本文抜粋 -
_ _ _ _
Steamレビューが「賛否両論」に転落した瞬間、財布の紐は一気に締まる
ゲーム業界向けデータ分析を手がけるGameDiscoverCoニュースレターが、Steamのレビュー評価がプレイヤーの購入判断にどこまで影響するかを調べた独自調査の結果を公開した。調査は2026年6月25日から7月2日にかけてオンラインで実施され、回答者は自らを「Steamファン」と認識する約3,800人。オンライン抽選企画などに参加する熱心なプレイヤー層が中心の調査対象という。GameDiscoverCoはSteamのウィッシュリスト動向や売上とレビューの関係を分析するレポートをこれまでも複数発表してきた実績を持つ。
レビューを「常に確認する」ユーザーが7割超
まず基本的な傾向として、購入前にレビューを「常に確認する」と答えた人は40.5%、「ほとんどの場合確認する」は32%にのぼった。合わせると7割を超える回答者が、購入前にレビュー欄へ目を通す習慣を持っていることになる。Steamで買い物をする層にとって、レビューはもはや読み飛ばせない情報源として定着しているようだ。
分岐点は「賛否両論」、超えると半数以上が及び腰に
購入意欲がどの段階から下がり始めるかという設問では、興味深い結果が出た。Steamの総合レビューは「圧倒的に好評」から「圧倒的に不評」まで段階的なステータスで表示される仕組みだが、評価が「やや好評(Mostly Positive)」を下回ると購入意欲が下がると答えた人は20.3%。さらに評価が「賛否両論(Mixed)」以下になると下がると答えた人が30.8%加わり、累計すると51.1%、実に半数を超える回答者が「賛否両論」ラインで購入をためらい始める計算になる。一方、「不評(Mostly Negative)」以下になって初めて迷うという人は34.9%、レーティングが判断にほとんど影響しないという人は9.7%にとどまった。「賛否両論」という評価が、購入を後押しするか踏みとどまらせるかの大きな分かれ目になっている様子がうかがえる。
直近の評価が急落した時、3割は「じっくり確認」
調査では、全期間の総合評価は良好でも直近のレビュー傾向が悪化しているケースについても質問している。この場合「注意深く確認する」と答えた人は32.9%、「確認するかもしれないが一時的な不満と捉える」が47.4%、「気にしない」は14.5%だった。総合評価だけでなく、直近の評価の流れまで見て購入を判断するプレイヤーが一定数存在することが分かる。
「バグ報告」は信頼、「荒らしレビュー」は不信
レビューの中でどんな要素が役立つと感じるかという質問には、不具合・パフォーマンスに関する報告(14%)がもっとも多く挙げられ、次いで総合スコア(8%)、フィルタリング機能(7%)、レビュアーのプレイ時間表示(6%)と続いた。逆に役に立たないと感じる要素では、ジョークや荒らし目的のレビュー(20%)が突出し、組織的なレビュー爆撃(11%)、偽レビューやボットによるもの(6%)が続く。自由記述の回答も2,500件以上寄せられており、単純な数値だけでなく、プレイヤーがレビュー欄に何を求め、何を嫌っているかという質的な傾向まで浮かび上がった調査になっている。
なお、今回の回答者は抽選企画などに積極的に参加する熱心な層に偏っている点には留意が必要だが、それでも「賛否両論」という評価が購入の分かれ目になりやすいという結果は、開発者・パブリッシャーにとって無視しにくい数字だろう。継続的な分析はGameDiscoverCoニュースレターで随時公開されている。
_ _ _ _
提供資料 -
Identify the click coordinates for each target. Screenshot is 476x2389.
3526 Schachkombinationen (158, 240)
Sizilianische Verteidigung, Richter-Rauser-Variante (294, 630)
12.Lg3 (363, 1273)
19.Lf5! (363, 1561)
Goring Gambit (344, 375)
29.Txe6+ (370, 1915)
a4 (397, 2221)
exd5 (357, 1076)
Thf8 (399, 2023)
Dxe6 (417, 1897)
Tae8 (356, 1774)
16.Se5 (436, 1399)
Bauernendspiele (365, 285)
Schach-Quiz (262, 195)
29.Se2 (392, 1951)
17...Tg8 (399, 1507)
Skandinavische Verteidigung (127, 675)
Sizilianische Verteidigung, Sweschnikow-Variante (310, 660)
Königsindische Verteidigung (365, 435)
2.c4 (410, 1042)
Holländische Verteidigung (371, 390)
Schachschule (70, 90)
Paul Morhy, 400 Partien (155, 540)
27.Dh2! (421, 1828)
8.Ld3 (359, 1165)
_ _ _ _
作業指示 -
A) Steamレビュー調査の記事で、購入前にレビューを「常に確認する」と答えた人は何%ですか。
B) Steamレビュー調査の記事のうち、「調査では、全期間の総合評価は」から「び上がった調査になっている。」までを、両端の語句も含めて一字一句違えずに書き写してください。
資料はこの記事の内容とは無関係です。

作業ごとの回答 -
A) 40.5%です。

B)
調査では、全期間の総合評価は良好でも直近のレビュー傾向が悪化しているケースについても質問している。この場合「注意深く確認する」と答えた人は32.9%、「確認するかもしれないが一時的な不満と捉える」が47.4%、「気にしない」は14.5%だった。総合評価だけでなく、直近の評価の流れまで見て購入を判断するプレイヤーが一定数存在することが分かる。
「バグ報告」は信頼、「荒らしレビュー」は不信
レビューの中でどんな要素が役立つと感じるかという質問には、不具合・パフォーマンスに関する報告(14%)がもっとも多く挙げられ、次いで総合スコア(8%)、フィルタリング機能(7%)、レビュアーのプレイ時間表示(6%)と続いた。逆に役に立たないと感じる要素では、ジョークや荒らし目的のレビュー(20%)が突出し、組織的なレビュー爆撃(11%)、偽レビューやボットによるもの(6%)が続く。自由記述の回答も2,500件以上寄せられており、単純な数値だけでなく、プレイヤーがレビュー欄に何を求め、何を嫌っているかという質的な傾向まで浮かび上がった調査になっている。